Blank-Fest is an annual benefit concert, usually held one or two weeks before Christmas, to collect blankets for the homeless. It was founded in 1997 in Nyack, New York, United States, by Kenn Rowell, frontman for the New York City–based band, The Baghdaddios.

==History==
===Origin===
In 1996, Rowell collected blankets from friends to dispense amongst New York City's homeless on Christmas Eve. From then on, he decided to make the drive an annual occurrence, but his friends told him that they had no more blankets to donate, as Rowell had taken them all the previous year. He therefore decided to hold a benefit concert where attendees could contribute one blanket of any condition instead of a cover charge for admission to the show, which would then be delivered to the city's homeless by Rowell and volunteers on Christmas Eve. The first Blank-Fest was held at a club in Nyack called Mai Place, and collected 40 blankets. The next year saw 70 blankets donated at the same club, since renamed The Loft. After that local entrepreneur Chuck Debruyn convinced Rowell to move the show to Bruxelles, a bar-restaurant that he had recently bought into, as it had more room for parking, and a guaranteed walk-in crowd.

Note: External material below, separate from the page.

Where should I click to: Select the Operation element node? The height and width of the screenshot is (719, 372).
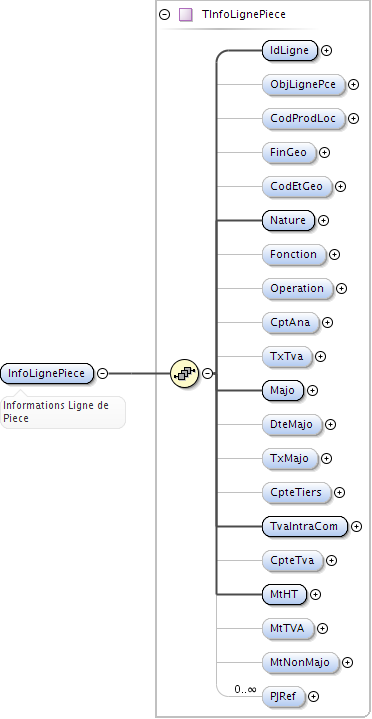coord(297,288)

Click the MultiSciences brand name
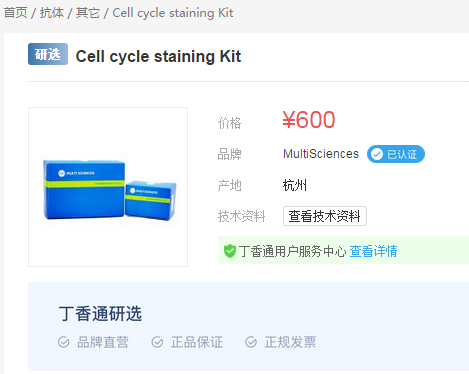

The show has been held at Bruxelles ever since.

===Growth===
Since its inception, Rowell estimates that Blank-Fest has collected over 10,000 blankets for the homeless, with the number increasing every year except 2001. The event has steadily increased in exposure through local radio, the internet and the press, including featured articles in the New York Daily News and mentions in the New York Post. Satellite shows have been formed in other states, cities and countries. Donations have increased to such an extent that volunteers have had to extend distribution of blankets over multiple nights, starting on Christmas Eve. Excess donations are also distributed to homeless shelters.

==Concerts==
MCed by Rowell's band, The Baghdaddios, the first Blank-Fest featured a handful of local, Hudson Valley area–based groups, including Joe D'Urso & Stone Caravan, The Wheel, and Chuck Debruyn, who performed as a solo artist. The festival has primarily featured local independent music acts, but has also attracted songwriters and bands with ties to major labels, including EMI artist Patti Rothberg, pedal steel guitar great Buddy Cage, former Misfits guitarist and founder of The Undead, Bobby Steele, Soulfly lead guitarist Marc Rizzo, Sirius Radio personality Meg Griffin, international jazz composer Mike McGinnis, and the founder of the Anti-folk movement, Lach.

===Satellite shows===
In 2006, New Jersey–based independent artist and activist Richard Kubicz read about Blank-Fest in the Daily News and proposed a "sister show" at a club in Garwood, New Jersey. The first Blank-Fest-NJ, promoted through Kubicz's D.I.Y. music website Let's Rock America, collected 200 blankets, which were donated to a homeless shelter in Cranford and received coverage in the Bergen County press in 2006. Blank-Fest UK was founded in Nottingham, England, after a local recording studio owner heard an interview with The Baghdaddios on the British Armed Forces Radio Network, BFBS Radio One, during the group's tour of England in Summer 2007. After hearing about both the American and UK editions, Ontario-based photographer Gaynor Fletcher approached Rowell about a Blank-Fest Canada show. Debuting in 2007 in Guelph, Ontario, the inaugural Canadian event featured Canadian folk artist James Gordon and received coverage from the Canadian media, raising over 100 blankets.

In addition to these shows former Baghdaddios bassist, John Sidoti, worked with local internet radio personality Ron Purtee to organise the first Blank-Fest Wisconsin, also in 2007, in the Milwaukee-area suburb of Racine.

There are now eight Blank-Fest shows in seven metropolitan areas in three countries; 2008 saw the addition of three additional shows: Blank-Fest Florida, Lake City, near Gainesville in Northern Florida, and Blank-Fest VA, in Richmond, Virginia. Promoters in Bridgeport, Connecticut, and Calgary and Ottawa in Canada began working on additional Blank-Fest shows in December 2009. The first Blank-Fest Quebec, also the first Blank-Fest show to take place after Christmas, was held on February 21, 2009, collecting 503 blankets.